Task input.
════
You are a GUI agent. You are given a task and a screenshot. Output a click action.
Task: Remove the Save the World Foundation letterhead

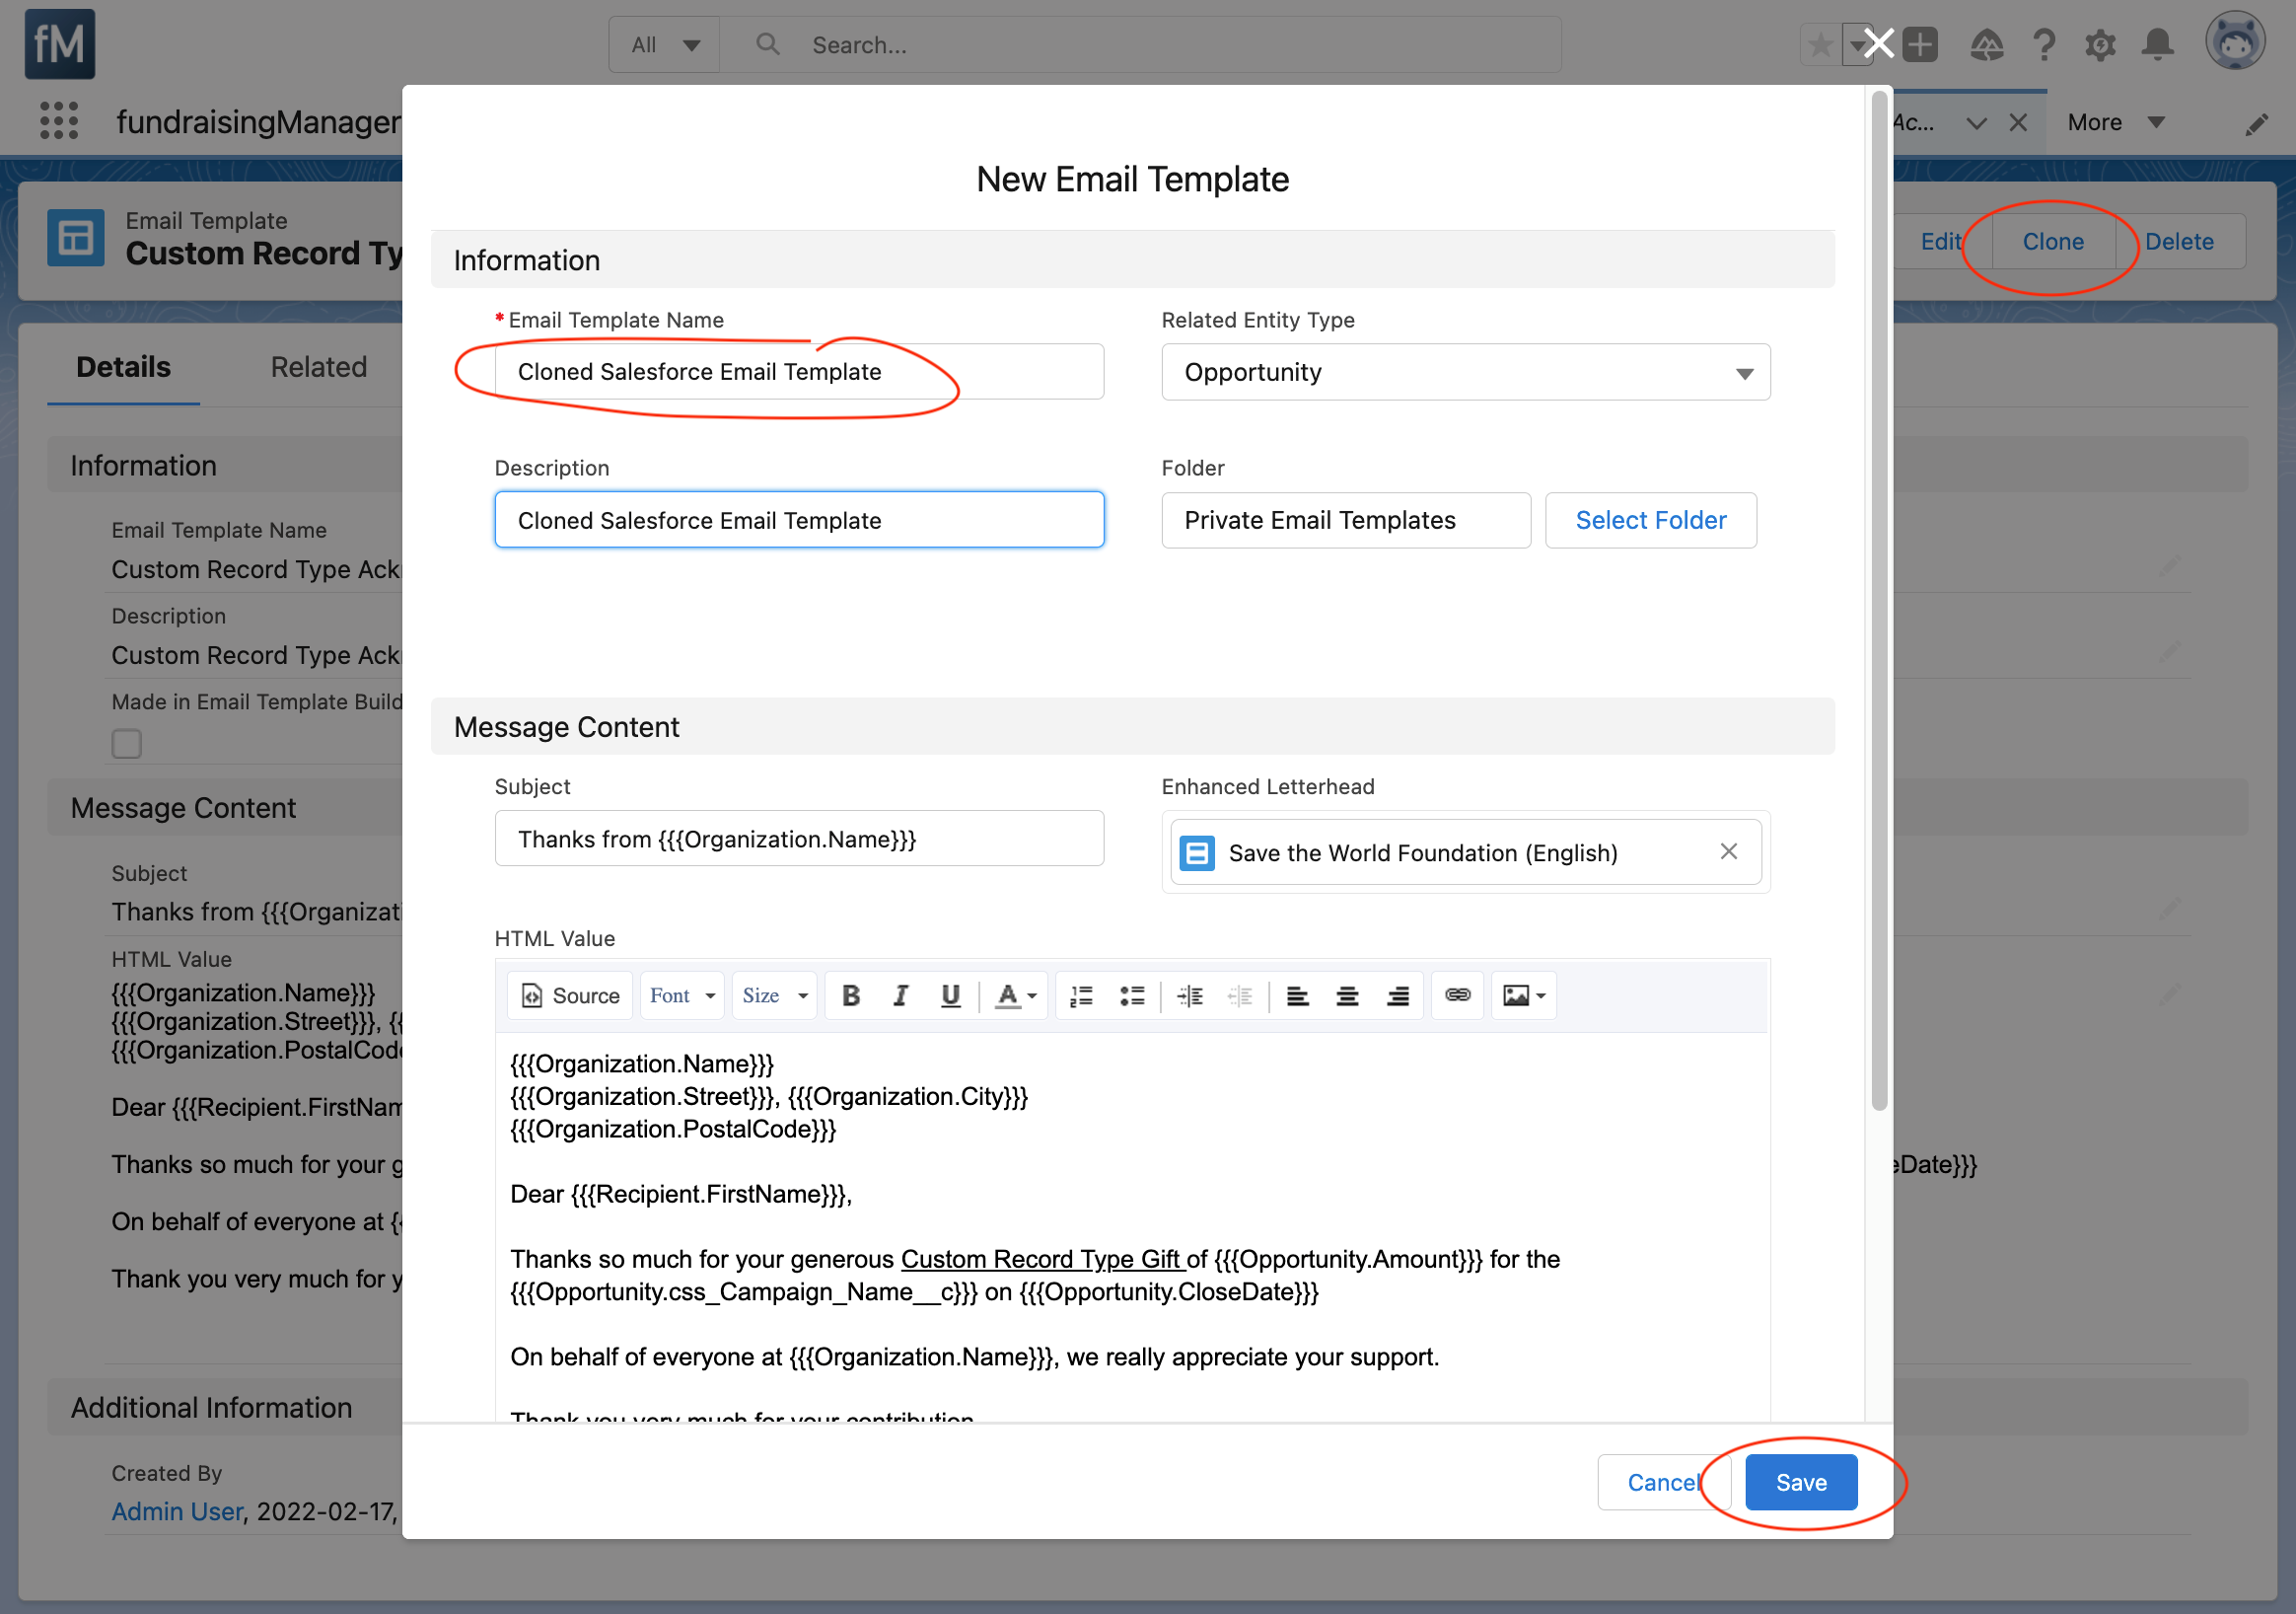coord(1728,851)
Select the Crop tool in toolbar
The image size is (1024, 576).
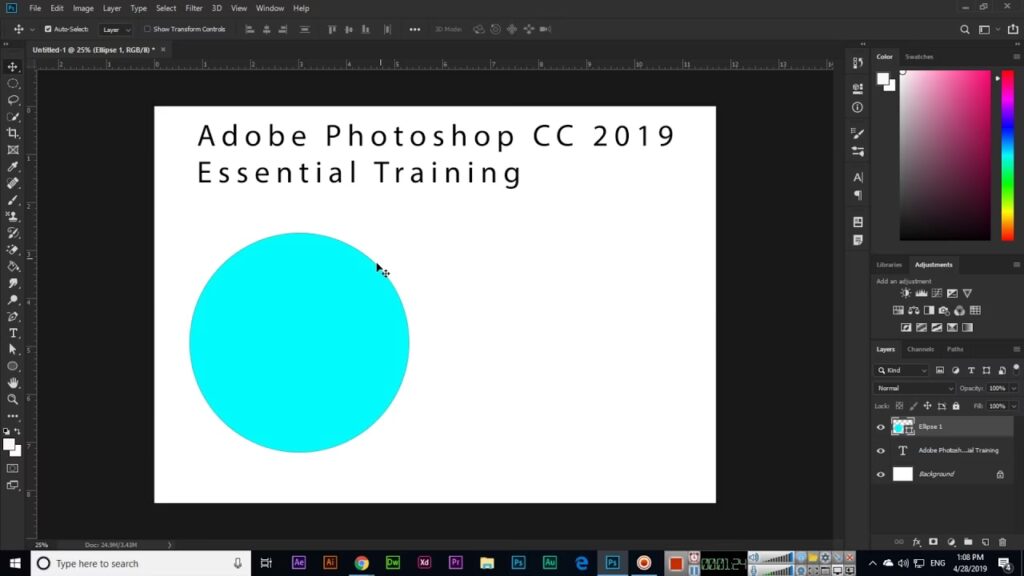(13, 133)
════
Description of the task.
Please reproduce the text of all the records above word for word, leaving out the pictures.

Response.
You are a GUI agent. You are given a task and a screenshot. Output a click action.
Task: Remove the Save the World Foundation letterhead

coord(1728,851)
Select the Crop tool in toolbar
The image size is (1024, 576).
(13, 133)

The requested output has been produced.